In a 1.0× 10–2 M solution of CH3NH3Br(aq), identify the relative molar amounts from highest to lowest for :

-Br-
-OH-
-CH3NH3+
-HBr
-CH3NH2
-H3O+
-H2O

4 answers

........CH3NH3Br ==> CH3NH3^+ + Br^-
I......0.01...........0..........0
C.....-0.01..........0.01.......0.01
E........0...........0.01.......0.01

Then the hydrolysis of the cation.
......CH3NH3^+ + H2O ==> H3O^+ + CH3NH2
I.....0.01................0........0
C......-x.................x........x
E.....0.01-x..............x........x

Ka for CH3NH3^+ = (Kw/Kb for CH3NH2) = (x)(x)/(0.01-x)
Solve for x which gives you H3O^+ and CH3NH2 as well as CH3NH3^+.

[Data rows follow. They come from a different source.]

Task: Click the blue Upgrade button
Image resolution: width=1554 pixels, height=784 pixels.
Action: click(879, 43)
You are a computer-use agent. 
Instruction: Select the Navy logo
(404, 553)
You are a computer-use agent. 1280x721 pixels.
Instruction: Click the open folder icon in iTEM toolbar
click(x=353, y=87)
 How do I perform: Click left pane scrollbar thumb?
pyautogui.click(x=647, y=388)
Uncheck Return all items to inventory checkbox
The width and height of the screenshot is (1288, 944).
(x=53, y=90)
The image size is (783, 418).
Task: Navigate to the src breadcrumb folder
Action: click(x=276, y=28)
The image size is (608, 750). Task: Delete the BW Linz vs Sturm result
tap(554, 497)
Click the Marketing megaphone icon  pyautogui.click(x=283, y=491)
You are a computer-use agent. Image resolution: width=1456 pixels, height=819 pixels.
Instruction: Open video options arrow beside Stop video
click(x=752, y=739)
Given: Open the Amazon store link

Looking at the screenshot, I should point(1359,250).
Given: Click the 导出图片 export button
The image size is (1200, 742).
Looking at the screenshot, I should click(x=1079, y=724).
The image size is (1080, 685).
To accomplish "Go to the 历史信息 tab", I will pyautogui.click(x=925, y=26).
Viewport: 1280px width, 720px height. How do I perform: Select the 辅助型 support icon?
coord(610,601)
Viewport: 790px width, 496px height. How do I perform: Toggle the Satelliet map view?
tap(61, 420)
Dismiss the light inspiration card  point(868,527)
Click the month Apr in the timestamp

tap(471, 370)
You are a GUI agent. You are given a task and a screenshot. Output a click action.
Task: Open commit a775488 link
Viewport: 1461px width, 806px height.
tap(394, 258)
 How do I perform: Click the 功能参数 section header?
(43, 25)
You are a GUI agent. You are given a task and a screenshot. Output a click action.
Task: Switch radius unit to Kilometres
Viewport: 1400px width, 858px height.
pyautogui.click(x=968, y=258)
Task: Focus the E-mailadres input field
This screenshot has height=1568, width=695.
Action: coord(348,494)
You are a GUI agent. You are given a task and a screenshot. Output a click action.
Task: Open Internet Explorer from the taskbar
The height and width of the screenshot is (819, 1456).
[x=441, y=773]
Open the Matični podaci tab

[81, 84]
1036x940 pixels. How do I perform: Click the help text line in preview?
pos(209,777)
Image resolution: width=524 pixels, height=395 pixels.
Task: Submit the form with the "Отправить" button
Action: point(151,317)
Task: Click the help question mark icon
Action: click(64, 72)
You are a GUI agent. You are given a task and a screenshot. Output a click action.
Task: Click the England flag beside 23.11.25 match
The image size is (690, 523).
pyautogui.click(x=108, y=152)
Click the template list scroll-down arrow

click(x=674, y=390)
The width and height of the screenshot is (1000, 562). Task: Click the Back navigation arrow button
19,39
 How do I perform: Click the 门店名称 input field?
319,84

Finally, (H^+)(OH^-) = Kw = 1E-14 which allows you to calculate OH^-

Now you can arrange them in any order you wish.
Post your work if you get stuck.
I can't find the value x by calculation. It ends up to give me a quadratic equation and the value of x is negative! please help me ASAP...
Damn Bob you left nothing to help
I miss 2013